Levar o amor de Cristo! Quantos peregrinos subiram e sobem a este Monte Sagrado para contemplar o Amor de Deus crucificado e para se deixar arrebatar por Ele. Quantos peregrinos subiram em busca de Deus, que é a verdadeira razão pela qual a Igreja existe: servir de ponte entre Deus e o homem. E aqui encontramos também a vós, filhos e filhas de São Francisco. Recorda-vos sempre de que a vida consagrada tem a tarefa específica de testemunhar, com a palavra e com o exemplo de uma vida segundo os conselhos evangélicos, a história fascinante de amor entre Deus e a humanidade, que atravessa a história.

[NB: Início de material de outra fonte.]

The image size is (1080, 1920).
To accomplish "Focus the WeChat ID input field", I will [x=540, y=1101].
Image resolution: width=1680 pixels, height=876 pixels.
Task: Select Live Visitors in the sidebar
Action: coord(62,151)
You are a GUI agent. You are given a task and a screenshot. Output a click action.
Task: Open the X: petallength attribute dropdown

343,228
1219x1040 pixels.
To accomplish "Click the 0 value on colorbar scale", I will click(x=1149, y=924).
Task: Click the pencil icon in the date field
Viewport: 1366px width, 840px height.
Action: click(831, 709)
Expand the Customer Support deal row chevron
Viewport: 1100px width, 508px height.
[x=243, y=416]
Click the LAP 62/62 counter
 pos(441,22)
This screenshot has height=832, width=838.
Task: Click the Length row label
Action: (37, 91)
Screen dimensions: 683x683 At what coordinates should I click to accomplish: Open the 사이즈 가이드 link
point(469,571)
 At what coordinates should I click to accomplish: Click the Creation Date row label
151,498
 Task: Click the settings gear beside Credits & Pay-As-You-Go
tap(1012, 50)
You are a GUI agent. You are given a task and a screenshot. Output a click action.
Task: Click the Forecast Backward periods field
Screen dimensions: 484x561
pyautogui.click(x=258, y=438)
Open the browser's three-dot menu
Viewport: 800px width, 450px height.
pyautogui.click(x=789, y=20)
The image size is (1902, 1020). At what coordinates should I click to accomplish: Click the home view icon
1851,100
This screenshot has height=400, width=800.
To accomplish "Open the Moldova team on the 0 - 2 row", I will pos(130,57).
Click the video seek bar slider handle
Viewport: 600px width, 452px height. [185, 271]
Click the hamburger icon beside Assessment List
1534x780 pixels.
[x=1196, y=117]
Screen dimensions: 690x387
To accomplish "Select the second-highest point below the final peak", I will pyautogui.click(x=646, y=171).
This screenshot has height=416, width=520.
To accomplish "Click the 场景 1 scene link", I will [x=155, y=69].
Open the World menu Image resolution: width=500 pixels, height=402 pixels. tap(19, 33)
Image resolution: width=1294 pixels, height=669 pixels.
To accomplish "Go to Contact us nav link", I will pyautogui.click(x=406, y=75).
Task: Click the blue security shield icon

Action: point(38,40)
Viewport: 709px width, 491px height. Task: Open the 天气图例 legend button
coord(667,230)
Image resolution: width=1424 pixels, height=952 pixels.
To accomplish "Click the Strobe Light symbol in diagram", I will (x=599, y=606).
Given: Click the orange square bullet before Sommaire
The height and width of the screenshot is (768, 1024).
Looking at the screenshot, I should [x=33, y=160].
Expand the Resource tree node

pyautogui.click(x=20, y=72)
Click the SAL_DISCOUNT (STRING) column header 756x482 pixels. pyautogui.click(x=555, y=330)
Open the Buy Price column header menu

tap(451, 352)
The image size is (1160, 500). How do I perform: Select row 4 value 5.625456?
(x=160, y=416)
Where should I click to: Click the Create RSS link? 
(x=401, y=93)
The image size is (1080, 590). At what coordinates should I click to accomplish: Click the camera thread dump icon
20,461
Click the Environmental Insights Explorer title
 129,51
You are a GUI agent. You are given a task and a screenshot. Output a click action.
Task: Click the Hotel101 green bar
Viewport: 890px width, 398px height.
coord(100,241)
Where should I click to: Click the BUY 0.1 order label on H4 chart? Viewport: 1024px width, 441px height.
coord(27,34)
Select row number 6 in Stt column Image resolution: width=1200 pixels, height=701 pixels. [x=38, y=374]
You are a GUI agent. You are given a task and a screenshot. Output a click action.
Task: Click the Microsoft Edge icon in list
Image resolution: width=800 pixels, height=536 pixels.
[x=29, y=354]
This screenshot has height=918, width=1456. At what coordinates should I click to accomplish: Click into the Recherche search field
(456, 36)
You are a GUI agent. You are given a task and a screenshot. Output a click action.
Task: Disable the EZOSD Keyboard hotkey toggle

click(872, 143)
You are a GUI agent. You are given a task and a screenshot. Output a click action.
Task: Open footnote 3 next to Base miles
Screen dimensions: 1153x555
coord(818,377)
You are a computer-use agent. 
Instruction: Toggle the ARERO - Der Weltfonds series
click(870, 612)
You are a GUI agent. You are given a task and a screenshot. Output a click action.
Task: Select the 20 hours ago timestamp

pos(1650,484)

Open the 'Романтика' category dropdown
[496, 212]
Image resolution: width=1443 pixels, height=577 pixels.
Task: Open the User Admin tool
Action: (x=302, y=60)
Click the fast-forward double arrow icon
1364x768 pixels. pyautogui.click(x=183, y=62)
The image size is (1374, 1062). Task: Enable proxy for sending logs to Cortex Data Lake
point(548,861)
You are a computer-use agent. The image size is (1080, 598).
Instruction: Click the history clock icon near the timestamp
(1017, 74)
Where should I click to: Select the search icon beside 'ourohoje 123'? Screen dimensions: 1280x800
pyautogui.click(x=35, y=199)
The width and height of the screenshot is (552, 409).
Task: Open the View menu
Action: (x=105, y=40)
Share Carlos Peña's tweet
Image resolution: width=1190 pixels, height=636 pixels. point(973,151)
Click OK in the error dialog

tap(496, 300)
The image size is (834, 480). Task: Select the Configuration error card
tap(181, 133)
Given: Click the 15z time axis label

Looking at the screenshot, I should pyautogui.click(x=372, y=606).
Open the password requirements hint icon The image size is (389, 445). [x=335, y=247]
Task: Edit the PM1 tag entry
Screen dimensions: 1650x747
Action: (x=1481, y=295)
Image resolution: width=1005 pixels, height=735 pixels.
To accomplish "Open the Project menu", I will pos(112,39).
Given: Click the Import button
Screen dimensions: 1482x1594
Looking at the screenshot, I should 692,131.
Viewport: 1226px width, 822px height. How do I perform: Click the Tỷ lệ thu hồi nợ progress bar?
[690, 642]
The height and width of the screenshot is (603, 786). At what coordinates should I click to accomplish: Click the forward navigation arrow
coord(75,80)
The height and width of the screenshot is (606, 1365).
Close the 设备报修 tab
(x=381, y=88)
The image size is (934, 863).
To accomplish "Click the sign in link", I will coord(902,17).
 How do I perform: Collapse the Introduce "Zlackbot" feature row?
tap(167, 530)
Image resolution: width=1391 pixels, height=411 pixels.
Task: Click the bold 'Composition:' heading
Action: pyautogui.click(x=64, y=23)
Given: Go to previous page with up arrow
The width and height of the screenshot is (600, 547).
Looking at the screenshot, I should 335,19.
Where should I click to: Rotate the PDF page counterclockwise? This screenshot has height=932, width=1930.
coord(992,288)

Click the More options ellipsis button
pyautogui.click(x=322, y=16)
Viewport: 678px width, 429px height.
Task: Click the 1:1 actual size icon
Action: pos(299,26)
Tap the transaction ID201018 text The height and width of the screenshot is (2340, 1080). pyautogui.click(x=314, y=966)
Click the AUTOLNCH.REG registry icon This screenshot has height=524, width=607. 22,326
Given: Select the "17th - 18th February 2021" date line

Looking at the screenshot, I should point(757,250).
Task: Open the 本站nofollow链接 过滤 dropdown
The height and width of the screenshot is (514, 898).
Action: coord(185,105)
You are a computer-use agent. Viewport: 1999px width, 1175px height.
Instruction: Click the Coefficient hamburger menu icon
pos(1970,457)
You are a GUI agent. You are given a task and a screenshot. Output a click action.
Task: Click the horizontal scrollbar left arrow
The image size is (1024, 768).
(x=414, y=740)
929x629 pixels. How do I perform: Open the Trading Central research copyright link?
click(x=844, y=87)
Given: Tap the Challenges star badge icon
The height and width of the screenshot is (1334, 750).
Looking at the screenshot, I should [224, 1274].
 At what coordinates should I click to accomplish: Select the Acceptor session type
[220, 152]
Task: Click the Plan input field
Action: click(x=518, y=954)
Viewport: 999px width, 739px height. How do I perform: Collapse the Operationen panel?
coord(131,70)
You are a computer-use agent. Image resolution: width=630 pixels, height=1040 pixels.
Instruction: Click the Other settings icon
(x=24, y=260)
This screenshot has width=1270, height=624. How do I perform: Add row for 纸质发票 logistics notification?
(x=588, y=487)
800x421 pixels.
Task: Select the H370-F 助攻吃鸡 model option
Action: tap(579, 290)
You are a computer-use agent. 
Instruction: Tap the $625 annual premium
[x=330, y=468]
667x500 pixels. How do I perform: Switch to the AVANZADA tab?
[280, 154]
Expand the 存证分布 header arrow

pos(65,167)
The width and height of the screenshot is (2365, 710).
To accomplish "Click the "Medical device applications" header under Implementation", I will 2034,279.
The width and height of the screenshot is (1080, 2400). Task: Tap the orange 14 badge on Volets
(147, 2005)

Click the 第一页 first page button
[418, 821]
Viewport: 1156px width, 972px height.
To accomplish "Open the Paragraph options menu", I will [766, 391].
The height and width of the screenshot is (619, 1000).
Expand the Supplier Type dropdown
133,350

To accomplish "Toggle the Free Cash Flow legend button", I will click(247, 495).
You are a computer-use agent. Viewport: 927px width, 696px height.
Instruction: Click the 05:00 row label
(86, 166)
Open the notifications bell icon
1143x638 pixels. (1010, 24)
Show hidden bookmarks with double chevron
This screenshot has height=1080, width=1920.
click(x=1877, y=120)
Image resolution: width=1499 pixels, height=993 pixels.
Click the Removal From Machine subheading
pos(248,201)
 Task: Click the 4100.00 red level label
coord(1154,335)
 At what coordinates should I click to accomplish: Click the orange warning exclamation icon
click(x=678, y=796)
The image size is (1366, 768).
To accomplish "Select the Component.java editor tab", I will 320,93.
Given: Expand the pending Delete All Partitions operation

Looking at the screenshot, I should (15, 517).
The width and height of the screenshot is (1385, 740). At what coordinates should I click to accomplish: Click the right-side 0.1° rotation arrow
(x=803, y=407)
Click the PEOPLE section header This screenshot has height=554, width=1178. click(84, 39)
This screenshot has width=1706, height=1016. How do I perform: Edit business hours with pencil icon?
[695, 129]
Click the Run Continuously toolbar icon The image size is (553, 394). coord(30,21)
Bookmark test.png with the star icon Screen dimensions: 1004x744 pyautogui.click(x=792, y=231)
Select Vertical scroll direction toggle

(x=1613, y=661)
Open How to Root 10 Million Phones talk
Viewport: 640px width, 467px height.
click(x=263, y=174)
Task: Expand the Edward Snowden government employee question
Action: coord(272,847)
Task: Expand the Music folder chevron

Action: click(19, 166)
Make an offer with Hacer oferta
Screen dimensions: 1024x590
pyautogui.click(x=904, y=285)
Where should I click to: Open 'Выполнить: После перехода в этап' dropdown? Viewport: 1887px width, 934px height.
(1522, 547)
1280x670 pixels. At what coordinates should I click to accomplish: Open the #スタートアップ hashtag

A Idade Média franciscana deixou uma marca indelével nesta vossa Igreja de Arezzo. As repetidas travessias do Pobrezinho de Assis e o seu prolongar-se no vosso território são um tesouro precioso. A vicissitude de La Verna foi única e fundamental, devido à singularidade dos estigmas impressos no corpo do seráfico Padre Francisco, mas também à história coletiva dos seus frades e do vosso povo, que ainda redescobre, junto do Sasso Spicco, a centralidade de Cristo na vida do crente. Montauto de Anghiari, Le Celle de Cortona e as Ermidas de Montecasale e de Cerbaiolo, mas também outros lugares menores do franciscanismo na Toscana, continuam a marcar a identidade das Comunidades de Arezzo, Cortona e Sansepolcro. Tantas luzes iluminaram estas terras, como santa Margarida de Cortona, figura pouco conhecida de penitente franciscana, capaz de reviver em si mesma com extraordinária vivacidade o carisma do Pobrezinho de Assis, unindo a contemplação do Crucificado com a caridade pelos últimos. O amor a Deus e ao próximo continua a animar a obra preciosa dos franciscanos na vossa Comunidade eclesial. A profissão dos conselhos evangélicos é uma via-mestra para viver a caridade de Cristo. Neste lugar abençoado, peço ao Senhor que continue a enviar operários para a sua vinha e, sobretudo aos jovens, dirijo o urgente convite, para que todo aquele que é chamado por Deus responda com generosidade e tenha a coragem de se entregar à vida consagrada e ao sacerdócio ministerial.

Fiz-me peregrino a La Verna, como Sucessor de Pedro, e gostaria que cada um de nós voltasse a ouvir a pergunta de Jesus a Pedro: «Simão, filho de João, tu amas-Me mais do que estes?... Apascenta os Meus cordeiros» (Jo 21, 15). É o amor a Cristo que está na base da vida do Pastor, assim como da do consagrado; um amor que não receia o compromisso nem a fadiga. Levai este amor ao homem do nosso tempo, muitas vezes fechado no seu individualismo; sede sinal da misericórdia imensa de Deus. A piedade sacerdotal ensina aos sacerdotes a viver aquilo que se celebra, repartir a própria vida com quem encontramos: na partilha do sofrimento, na atenção aos problemas, no acompanhamento do caminho de fé.

Agradeço ao Ministro-Geral José Carballo as suas gentis palavras, a toda a Família franciscana e a todos vós. Perseverai, como o vosso Santo Padre, na imitação de Cristo, para que todos os que se encontrarem convosco encontrem São Francisco e encontrando São Francisco, encontrem o Senhor.